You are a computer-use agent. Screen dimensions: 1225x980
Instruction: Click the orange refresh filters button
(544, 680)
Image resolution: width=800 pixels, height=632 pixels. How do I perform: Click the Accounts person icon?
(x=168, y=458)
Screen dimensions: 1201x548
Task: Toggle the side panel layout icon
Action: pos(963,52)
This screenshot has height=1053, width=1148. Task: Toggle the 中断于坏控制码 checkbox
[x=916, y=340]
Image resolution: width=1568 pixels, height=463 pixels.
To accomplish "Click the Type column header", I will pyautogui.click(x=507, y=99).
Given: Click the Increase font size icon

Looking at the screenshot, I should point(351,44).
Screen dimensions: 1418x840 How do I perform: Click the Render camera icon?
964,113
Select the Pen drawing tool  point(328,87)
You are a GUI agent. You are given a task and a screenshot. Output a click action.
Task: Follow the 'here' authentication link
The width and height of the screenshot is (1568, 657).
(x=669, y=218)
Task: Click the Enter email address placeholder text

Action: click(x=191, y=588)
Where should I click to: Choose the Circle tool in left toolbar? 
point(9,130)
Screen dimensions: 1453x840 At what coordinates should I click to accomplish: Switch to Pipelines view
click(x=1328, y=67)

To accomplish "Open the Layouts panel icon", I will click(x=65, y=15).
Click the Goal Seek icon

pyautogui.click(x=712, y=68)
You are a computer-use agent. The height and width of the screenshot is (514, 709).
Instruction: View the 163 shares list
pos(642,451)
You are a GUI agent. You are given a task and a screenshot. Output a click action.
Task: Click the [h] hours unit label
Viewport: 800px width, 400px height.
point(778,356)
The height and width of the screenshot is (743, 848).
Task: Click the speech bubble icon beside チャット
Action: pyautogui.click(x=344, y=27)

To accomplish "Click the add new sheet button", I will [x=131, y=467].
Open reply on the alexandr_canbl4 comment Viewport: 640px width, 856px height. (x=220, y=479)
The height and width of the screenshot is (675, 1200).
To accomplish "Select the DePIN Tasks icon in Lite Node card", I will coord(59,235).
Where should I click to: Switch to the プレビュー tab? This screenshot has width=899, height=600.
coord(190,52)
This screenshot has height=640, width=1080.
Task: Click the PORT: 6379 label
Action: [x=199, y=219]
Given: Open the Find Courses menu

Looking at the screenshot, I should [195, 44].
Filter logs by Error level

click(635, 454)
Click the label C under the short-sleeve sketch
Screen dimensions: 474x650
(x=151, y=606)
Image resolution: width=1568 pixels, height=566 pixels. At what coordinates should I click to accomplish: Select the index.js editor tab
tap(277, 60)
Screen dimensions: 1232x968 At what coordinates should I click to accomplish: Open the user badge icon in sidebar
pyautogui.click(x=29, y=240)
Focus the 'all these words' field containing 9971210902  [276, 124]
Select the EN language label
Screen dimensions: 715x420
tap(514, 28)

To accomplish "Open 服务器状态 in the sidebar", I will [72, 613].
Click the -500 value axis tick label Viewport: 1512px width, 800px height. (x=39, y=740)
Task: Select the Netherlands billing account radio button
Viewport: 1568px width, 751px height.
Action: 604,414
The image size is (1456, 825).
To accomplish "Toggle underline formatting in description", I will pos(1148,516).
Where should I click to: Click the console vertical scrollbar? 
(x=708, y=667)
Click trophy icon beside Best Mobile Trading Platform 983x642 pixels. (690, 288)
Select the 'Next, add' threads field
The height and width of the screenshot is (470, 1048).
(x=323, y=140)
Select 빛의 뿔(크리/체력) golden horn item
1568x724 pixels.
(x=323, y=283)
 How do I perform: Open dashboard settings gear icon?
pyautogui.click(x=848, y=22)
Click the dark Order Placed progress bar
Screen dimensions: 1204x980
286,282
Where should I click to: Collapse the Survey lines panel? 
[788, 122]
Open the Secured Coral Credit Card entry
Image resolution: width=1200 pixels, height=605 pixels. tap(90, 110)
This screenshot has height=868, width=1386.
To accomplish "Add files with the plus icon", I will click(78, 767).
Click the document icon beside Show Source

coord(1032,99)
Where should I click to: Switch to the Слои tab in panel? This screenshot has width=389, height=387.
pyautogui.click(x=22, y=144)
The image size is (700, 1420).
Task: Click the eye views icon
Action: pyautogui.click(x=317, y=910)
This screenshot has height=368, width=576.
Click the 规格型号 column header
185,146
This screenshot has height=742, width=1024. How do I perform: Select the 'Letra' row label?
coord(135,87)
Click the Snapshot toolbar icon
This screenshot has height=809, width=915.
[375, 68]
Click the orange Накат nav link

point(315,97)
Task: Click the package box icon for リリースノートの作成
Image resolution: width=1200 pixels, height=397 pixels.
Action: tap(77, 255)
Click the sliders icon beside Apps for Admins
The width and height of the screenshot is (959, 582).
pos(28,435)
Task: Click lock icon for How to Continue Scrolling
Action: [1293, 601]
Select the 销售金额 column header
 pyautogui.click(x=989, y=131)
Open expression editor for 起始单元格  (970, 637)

Task instructions:
Show each line from the items above that contains the word "what". Match the case exactly.

Full output:
Screen dimensions: 1453x840 At what coordinates should I click to accomplish: Switch to Pipelines view
Image resolution: width=1568 pixels, height=566 pixels. At what coordinates should I click to accomplish: Select the index.js editor tab
Screen dimensions: 1232x968 At what coordinates should I click to accomplish: Open the user badge icon in sidebar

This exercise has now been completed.